## [DIRECTIONS]
1) In the post about Justice Scalia's joke, list the charges that judicial complaints about legal academic literature mostly amount to.
2) Translate this sentence from the post about Justice Scalia's joke into Spanish: "Academics tend to be much more legal realist about such matters."
3) Write the next part of the post about Justice Scalia's joke, picking up after its final sentence.

* begin EXCERPTED TEXT *

My latest FindLaw column unpacks a joke made by Justice Scalia during the oral argument last week in McDonald v. Chicago. Justice Scalia suggested that the lawyer arguing the case for incorporating the Second Amendment was making a tactical error by placing so much reliance on the 14th Amendment's Privileges or Immunities Clause, rather than its Due Process Clause. He joked that the lawyer appeared to be bucking for a position as a law professor.
In my column, I explain why Justice Scalia has the issue not just wrong but backwards: It's textualists like him that have led lawyers (and some academics) to argue that the work of incorporation of the Bill of Rights should be shifted from the Due Process Clause to the Privileges or Immunities Clause. Academics tend to be much more legal realist about such matters. Speaking for myself, it's hard to imagine that constitutional law would look very different if the Supreme Court had incorporated the Bill of Rights via P or I rather than DP. Perhaps there would have been some differences regarding the rights of non-citizens (because P or I protects "citizens" while DP protects "persons"), but even there, one can well imagine the Court having glossed the text to reach the results that seemed sensible. After all, everyone on the Court now accepts that the equal protection clause applicable to the federal government has the same content as the equal protection clause applicable to the states--despite the fact that there is no equal protection clause applicable to the federal government. Yet you don't hear any textualists calling for the overruling of Bolling v. Sharpe--partly because that case, which "reverse incorporates" the equal protection clause, is what allows Justice Scalia et al to invalidate federal affirmative action programs.
My column recounts a bit of the recent history of judicial complaints about the legal academy. Mostly those complaints amount to the charge that legal academic literature is impractical, overly theoretical, esoteric, and incompetently inter-disciplinary. I offer a partial defense which I won't rehearse here. Instead, I want to surface an issue raised by one judicial critic whose critique points in a different direction.
Most of the judges who complain about the impracticality of legal scholarship contend that it does not offer sufficient guidance to the sorts of doctrinal questions they face. Theirs is a narrative of decline: In the good old days, prominent law professors wrote treatises collecting and distilling judicial opinions into decision rules; that sort of thing was helpful in deciding new cases; but since the academy stopped rewarding treatise writers, legal academics have ventured off in other, less helpful directions.

* end EXCERPTED TEXT *
* begin DATASET ENTRIES *

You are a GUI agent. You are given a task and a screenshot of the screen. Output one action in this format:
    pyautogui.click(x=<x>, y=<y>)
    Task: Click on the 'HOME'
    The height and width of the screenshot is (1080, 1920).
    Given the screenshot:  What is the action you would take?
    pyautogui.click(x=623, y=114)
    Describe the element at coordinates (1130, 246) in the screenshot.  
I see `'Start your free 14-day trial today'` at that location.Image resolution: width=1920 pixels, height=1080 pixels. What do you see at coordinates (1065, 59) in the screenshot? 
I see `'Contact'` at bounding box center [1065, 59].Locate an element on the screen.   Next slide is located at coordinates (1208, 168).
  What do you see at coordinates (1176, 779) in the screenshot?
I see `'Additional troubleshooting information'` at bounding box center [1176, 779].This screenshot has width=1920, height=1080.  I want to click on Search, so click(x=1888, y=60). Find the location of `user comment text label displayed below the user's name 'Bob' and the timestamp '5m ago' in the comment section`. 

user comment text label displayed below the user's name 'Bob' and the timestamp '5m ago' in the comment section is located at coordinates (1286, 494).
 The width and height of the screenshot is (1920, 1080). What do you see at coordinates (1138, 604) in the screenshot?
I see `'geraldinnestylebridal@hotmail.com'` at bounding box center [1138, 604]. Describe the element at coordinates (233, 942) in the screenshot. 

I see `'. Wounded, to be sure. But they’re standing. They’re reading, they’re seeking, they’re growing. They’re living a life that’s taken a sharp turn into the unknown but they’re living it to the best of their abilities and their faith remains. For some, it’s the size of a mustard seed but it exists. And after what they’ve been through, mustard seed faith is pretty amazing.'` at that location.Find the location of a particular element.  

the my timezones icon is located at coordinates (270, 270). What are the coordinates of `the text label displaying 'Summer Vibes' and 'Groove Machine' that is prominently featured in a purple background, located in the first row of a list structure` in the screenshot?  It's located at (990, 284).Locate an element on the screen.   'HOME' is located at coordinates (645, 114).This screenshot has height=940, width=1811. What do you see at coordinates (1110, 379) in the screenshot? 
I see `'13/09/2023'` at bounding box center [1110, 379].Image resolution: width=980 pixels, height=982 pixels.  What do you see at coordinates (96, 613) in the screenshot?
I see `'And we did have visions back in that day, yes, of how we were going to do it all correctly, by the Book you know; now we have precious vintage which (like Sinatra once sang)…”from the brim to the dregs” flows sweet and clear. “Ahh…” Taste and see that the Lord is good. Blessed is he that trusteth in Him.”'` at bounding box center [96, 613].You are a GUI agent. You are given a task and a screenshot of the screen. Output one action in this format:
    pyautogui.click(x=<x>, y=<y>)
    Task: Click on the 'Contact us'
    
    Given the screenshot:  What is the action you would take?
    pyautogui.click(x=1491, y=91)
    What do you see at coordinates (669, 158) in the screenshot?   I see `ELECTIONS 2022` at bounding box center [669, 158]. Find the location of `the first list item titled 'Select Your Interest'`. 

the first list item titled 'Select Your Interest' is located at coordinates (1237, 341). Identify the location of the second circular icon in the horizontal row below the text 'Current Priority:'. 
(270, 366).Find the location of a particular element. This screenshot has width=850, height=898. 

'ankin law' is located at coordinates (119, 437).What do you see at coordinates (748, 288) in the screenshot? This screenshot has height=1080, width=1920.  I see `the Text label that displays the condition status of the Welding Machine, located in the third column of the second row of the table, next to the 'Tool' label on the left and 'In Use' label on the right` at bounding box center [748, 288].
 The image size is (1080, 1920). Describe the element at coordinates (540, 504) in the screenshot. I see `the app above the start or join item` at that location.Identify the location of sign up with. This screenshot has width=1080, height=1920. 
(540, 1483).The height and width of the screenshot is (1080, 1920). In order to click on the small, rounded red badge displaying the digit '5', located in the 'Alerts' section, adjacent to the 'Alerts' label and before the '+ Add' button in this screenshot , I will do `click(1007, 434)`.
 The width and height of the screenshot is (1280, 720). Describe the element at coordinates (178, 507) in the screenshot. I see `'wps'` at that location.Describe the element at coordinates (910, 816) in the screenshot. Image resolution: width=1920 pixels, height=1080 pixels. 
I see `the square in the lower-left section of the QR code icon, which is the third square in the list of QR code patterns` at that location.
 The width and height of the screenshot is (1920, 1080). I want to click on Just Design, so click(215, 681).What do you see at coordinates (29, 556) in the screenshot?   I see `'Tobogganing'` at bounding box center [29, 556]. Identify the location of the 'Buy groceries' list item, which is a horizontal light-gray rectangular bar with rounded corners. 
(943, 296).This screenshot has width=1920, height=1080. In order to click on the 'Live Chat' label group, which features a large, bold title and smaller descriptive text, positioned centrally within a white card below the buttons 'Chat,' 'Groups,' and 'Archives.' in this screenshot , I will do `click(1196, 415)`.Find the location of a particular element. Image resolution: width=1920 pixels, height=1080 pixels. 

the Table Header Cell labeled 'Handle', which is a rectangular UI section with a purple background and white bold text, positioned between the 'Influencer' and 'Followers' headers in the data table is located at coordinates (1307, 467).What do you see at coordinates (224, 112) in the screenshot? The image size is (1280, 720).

* end DATASET ENTRIES *

## [ANSWERS GIVEN]
1)
- Impractical
- Overly theoretical
- Esoteric
- Incompetently inter-disciplinary

2) Los académicos tienden a ser mucho más realistas jurídicos en este tipo de cuestiones.

3)
Judge Posner says almost the exact opposite. Consider his critique of University of Chicago Law Professor David Strauss's treatment of the DeShaney case--in which the Supreme Court found no constitutional violation when a state social services agency failed to intervene to protect a small child against repeated (and repeatedly reported) beatings by his father. Strauss criticized the decision but Posner thought Strauss paid insufficient attention to the damned-if-you-do-damned-if-you-don't quality of the dilemma faced by social workers trying to decide whether to remove custody. More than that, Posner faulted Strauss for armchair philosophizing rather than empirical investigation. Posner wrote (on pages 209-10 of Overcoming Law):
the University of Chicago Law School, where Strauss teaches, is one block east of the university's School of Social Service Administration, the nation's premier school of social work. A two-minute walk would have brought Strauss into the presence of experts with whom to explore the practical consequences of a decision the other way in DeShaney. One block east of the law school is the university's School of Public Policy Studies, where Strauss could have consulted experts in public administration and finance to determine the consequences of using the federal courts to enforce, in the name of civil rights, standards of right conduct for public employees engaged in rescue services, broadly defined.
. . . In any sensible division of responsibilities among branches of the legal profession, the task of conducting detailed empirical inquires into the presuppositions of legal doctrines would be assigned to the law schools. Too many constitutional scholars conceive their role as that of shadow judges, writing, in the guise of articles, alternative judicial opinions in Supreme Court cases.
Now I happen to think this is somewhat overstated. Conducting the sorts of empirical inquiries Posner has in mind certainly has an important place in the legal academy, but so does doctrinal work--not conceived simply in the shadow-court way but by leveraging the key advantages that legal academics have: We have the luxury of time and the ability to view issues in wider focus than do judges, who must decide the case before them, no more and no less. This broader conception of doctrinal work is what Judge Edwards was describing in the passage in my column in which he says what he has in mind by practical scholarship, and it's highly defensible.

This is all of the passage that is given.